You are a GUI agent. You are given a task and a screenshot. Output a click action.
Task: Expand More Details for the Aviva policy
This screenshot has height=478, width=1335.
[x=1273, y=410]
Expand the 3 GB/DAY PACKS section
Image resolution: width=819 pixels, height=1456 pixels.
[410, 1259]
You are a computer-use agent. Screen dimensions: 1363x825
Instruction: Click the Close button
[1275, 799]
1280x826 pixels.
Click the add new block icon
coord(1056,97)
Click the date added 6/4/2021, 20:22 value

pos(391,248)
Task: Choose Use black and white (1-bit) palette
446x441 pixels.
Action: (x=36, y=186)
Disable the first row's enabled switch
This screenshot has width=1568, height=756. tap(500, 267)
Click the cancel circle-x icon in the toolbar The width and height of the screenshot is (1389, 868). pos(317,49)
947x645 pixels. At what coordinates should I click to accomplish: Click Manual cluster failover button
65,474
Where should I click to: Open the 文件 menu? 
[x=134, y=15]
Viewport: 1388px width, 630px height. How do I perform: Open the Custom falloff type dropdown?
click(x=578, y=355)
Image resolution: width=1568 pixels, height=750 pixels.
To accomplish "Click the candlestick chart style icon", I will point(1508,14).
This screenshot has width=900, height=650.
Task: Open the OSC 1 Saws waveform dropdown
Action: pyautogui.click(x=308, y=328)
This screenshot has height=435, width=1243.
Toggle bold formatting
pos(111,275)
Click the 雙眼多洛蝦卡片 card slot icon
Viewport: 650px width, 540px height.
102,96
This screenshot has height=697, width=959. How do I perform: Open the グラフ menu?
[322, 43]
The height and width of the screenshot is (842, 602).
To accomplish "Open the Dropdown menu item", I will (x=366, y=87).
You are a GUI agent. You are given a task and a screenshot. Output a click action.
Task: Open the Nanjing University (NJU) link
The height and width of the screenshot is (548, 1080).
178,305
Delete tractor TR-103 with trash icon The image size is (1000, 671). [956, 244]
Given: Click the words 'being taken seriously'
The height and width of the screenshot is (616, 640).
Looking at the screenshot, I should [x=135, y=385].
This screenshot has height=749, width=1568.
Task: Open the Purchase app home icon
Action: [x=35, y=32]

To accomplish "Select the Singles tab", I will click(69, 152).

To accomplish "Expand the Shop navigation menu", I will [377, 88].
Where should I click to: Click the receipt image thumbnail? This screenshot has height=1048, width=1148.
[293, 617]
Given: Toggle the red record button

————————

Repeat the lines from the first one in the records through the line containing "Image resolution: width=1568", exactly as written, and nothing else.

EXERCISE OUTPUT ->
You are a GUI agent. You are given a task and a screenshot. Output a click action.
Task: Expand More Details for the Aviva policy
This screenshot has height=478, width=1335.
[x=1273, y=410]
Expand the 3 GB/DAY PACKS section
Image resolution: width=819 pixels, height=1456 pixels.
[410, 1259]
You are a computer-use agent. Screen dimensions: 1363x825
Instruction: Click the Close button
[1275, 799]
1280x826 pixels.
Click the add new block icon
coord(1056,97)
Click the date added 6/4/2021, 20:22 value

pos(391,248)
Task: Choose Use black and white (1-bit) palette
446x441 pixels.
Action: (x=36, y=186)
Disable the first row's enabled switch
This screenshot has width=1568, height=756. tap(500, 267)
Click the cancel circle-x icon in the toolbar The width and height of the screenshot is (1389, 868). pos(317,49)
947x645 pixels. At what coordinates should I click to accomplish: Click Manual cluster failover button
65,474
Where should I click to: Open the 文件 menu? 
[x=134, y=15]
Viewport: 1388px width, 630px height. How do I perform: Open the Custom falloff type dropdown?
click(x=578, y=355)
Image resolution: width=1568 pixels, height=750 pixels.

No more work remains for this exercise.